= INSTRUCTIONS TO FOLLOW =
Reproduce the lines of the dataset excerpt verbatim, starting with the first line and ending with the line that contains "Action: coord(358,115)", both ends inclusive.

= Dataset excerpt =

○ ○ ○ ○ ○

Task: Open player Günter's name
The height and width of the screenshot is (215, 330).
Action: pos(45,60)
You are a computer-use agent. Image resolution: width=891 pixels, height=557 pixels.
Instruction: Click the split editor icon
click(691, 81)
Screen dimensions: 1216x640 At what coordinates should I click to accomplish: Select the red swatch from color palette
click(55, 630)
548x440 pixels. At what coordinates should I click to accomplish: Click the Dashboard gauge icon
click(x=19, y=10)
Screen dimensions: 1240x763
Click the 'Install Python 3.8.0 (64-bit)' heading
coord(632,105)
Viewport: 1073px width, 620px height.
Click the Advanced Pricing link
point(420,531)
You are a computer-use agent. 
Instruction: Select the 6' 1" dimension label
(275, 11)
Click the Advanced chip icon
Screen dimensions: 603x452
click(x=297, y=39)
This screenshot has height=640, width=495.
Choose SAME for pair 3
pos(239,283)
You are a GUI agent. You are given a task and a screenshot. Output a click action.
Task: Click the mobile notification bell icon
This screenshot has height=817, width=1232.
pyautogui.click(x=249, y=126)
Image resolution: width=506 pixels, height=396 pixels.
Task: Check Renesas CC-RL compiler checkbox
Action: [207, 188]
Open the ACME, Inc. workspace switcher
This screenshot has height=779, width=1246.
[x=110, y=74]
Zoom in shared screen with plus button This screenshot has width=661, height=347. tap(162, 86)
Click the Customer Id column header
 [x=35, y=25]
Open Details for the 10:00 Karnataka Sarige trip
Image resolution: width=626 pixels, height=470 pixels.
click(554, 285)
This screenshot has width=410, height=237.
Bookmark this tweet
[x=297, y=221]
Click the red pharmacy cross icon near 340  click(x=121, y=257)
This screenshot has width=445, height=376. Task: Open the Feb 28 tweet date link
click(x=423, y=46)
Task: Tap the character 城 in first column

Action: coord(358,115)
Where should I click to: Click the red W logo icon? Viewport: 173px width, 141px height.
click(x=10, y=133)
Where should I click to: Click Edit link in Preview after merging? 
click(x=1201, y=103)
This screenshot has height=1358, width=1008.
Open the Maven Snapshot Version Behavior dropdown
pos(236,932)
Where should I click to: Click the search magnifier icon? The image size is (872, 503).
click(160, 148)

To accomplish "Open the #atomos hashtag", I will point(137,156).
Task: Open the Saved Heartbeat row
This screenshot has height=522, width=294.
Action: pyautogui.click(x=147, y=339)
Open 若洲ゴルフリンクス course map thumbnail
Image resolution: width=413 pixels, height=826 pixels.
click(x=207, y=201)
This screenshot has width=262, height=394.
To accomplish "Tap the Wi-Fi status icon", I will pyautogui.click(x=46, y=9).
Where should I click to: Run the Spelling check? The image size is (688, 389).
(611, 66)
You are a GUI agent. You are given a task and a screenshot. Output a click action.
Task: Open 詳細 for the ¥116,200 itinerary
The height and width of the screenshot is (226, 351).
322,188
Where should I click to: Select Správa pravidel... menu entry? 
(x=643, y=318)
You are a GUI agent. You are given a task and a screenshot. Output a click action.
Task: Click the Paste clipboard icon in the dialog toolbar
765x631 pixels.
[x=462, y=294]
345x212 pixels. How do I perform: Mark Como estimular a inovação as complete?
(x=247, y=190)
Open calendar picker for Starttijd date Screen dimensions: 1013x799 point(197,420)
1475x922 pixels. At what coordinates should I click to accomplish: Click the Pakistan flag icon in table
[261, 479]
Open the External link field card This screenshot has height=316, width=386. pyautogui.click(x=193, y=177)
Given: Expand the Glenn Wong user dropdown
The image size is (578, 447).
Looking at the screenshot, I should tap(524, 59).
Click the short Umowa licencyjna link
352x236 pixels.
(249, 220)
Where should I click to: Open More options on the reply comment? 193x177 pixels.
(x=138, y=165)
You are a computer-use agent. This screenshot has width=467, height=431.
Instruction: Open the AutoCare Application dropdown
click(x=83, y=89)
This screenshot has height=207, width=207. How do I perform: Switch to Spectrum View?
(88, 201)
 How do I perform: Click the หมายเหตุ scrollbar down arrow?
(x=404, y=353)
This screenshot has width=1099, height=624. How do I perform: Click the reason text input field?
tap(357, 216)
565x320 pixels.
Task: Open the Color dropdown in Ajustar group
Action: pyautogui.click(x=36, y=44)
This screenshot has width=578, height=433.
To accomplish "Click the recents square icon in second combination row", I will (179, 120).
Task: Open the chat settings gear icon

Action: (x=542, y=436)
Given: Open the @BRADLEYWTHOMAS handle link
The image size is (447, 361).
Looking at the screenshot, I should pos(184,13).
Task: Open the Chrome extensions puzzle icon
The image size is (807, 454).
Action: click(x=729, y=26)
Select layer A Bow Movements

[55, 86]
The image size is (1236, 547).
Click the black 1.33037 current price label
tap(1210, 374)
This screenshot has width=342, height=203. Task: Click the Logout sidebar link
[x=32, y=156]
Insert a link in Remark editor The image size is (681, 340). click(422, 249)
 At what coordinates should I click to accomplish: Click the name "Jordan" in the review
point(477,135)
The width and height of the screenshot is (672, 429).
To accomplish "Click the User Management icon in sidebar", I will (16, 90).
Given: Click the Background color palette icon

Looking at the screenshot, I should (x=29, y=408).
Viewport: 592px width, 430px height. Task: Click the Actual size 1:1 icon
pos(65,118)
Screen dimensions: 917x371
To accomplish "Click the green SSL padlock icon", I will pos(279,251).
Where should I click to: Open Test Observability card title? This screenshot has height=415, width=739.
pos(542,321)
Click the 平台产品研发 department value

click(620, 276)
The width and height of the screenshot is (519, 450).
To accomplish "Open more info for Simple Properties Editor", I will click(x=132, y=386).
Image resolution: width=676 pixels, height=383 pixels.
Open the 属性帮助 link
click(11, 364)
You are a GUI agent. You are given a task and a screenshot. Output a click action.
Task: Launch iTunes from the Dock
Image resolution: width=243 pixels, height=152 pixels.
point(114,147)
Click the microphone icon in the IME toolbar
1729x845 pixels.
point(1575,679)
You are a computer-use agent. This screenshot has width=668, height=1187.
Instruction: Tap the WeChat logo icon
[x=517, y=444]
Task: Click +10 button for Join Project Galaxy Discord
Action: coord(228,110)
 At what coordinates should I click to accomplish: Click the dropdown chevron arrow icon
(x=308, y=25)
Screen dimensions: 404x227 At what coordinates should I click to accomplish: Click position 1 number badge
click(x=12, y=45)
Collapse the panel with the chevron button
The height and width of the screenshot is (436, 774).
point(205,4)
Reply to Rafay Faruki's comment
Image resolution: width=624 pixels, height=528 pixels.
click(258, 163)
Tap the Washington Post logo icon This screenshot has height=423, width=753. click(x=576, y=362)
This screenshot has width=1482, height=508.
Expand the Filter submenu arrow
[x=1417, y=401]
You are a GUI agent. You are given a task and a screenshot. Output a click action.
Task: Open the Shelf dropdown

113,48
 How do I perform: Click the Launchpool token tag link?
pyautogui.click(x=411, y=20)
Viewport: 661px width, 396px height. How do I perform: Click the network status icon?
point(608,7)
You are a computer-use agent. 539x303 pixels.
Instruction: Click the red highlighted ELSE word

○ ○ ○ ○ ○

= OUTPUT FOR THIS EXERCISE =
Task: Open player Günter's name
The height and width of the screenshot is (215, 330).
Action: pos(45,60)
You are a computer-use agent. Image resolution: width=891 pixels, height=557 pixels.
Instruction: Click the split editor icon
click(691, 81)
Screen dimensions: 1216x640 At what coordinates should I click to accomplish: Select the red swatch from color palette
click(55, 630)
548x440 pixels. At what coordinates should I click to accomplish: Click the Dashboard gauge icon
click(x=19, y=10)
Screen dimensions: 1240x763
Click the 'Install Python 3.8.0 (64-bit)' heading
coord(632,105)
Viewport: 1073px width, 620px height.
Click the Advanced Pricing link
point(420,531)
You are a computer-use agent. 
Instruction: Select the 6' 1" dimension label
(275, 11)
Click the Advanced chip icon
Screen dimensions: 603x452
click(x=297, y=39)
This screenshot has height=640, width=495.
Choose SAME for pair 3
pos(239,283)
You are a GUI agent. You are given a task and a screenshot. Output a click action.
Task: Click the mobile notification bell icon
This screenshot has height=817, width=1232.
pyautogui.click(x=249, y=126)
Image resolution: width=506 pixels, height=396 pixels.
Task: Check Renesas CC-RL compiler checkbox
Action: [207, 188]
Open the ACME, Inc. workspace switcher
This screenshot has height=779, width=1246.
[x=110, y=74]
Zoom in shared screen with plus button This screenshot has width=661, height=347. tap(162, 86)
Click the Customer Id column header
 [x=35, y=25]
Open Details for the 10:00 Karnataka Sarige trip
Image resolution: width=626 pixels, height=470 pixels.
click(554, 285)
This screenshot has width=410, height=237.
Bookmark this tweet
[x=297, y=221]
Click the red pharmacy cross icon near 340  click(x=121, y=257)
This screenshot has width=445, height=376. Task: Open the Feb 28 tweet date link
click(x=423, y=46)
Task: Tap the character 城 in first column

Action: coord(358,115)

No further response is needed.